Roll-up acquisition PE questions
Quick questions regarding roll-up acquisition strategies in PE
Let’s say a sponsor acquires a new portfolio company and then uses that portfolio company to roll-up another business of a similar size.
How is that roll-up being financed on the equity side? Is the sponsor writing another check as if it’s just a separate lbo? Or do they try to use cash from the portfolio company to acquire the new business?
Also, do sponsors model out and consider the IRR of potential roll-ups on a stand-alone basis, or do they just build it into the platform companies’ model to see the affect it has on IRR?
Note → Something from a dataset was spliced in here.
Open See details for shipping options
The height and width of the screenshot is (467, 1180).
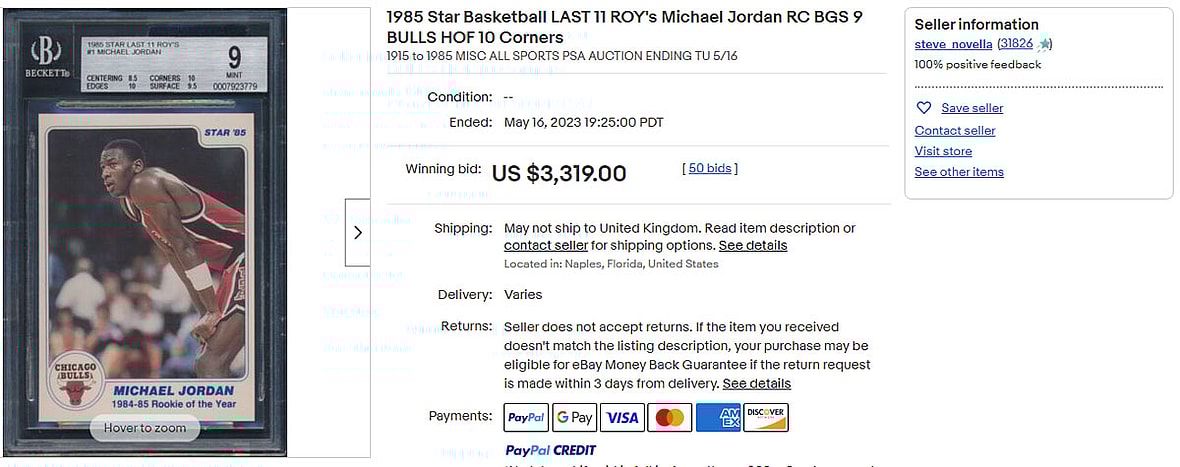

To go back to your question about how roll-ups are financed, I wanted to give you a couple of real life examples of what I personally worked on:
1) Roll-up as a part of the original buy and build strategy: you agree an "acquisition facility" with the bank upfront as a part of the original deal. You pay a commitment fee on it, but don't draw on it until you identify suitable acquisitions. Once you want to pursue a roll-up acquisition, the bank will check that you are still ok on your covenants and that the acquisition makes sense (strategy, industry, size). Then you can draw on the acquisition facility and typically do not need to put any additional equity at all. Why? Because roll-ups are typically smaller, cheaper and command lower entry multiples.
2) Roll-up that looks more like a more substantial M&A (i.e. you buy a target of similar size): if you decide to pursue this, then you refinance the whole combined entity and put additional equity.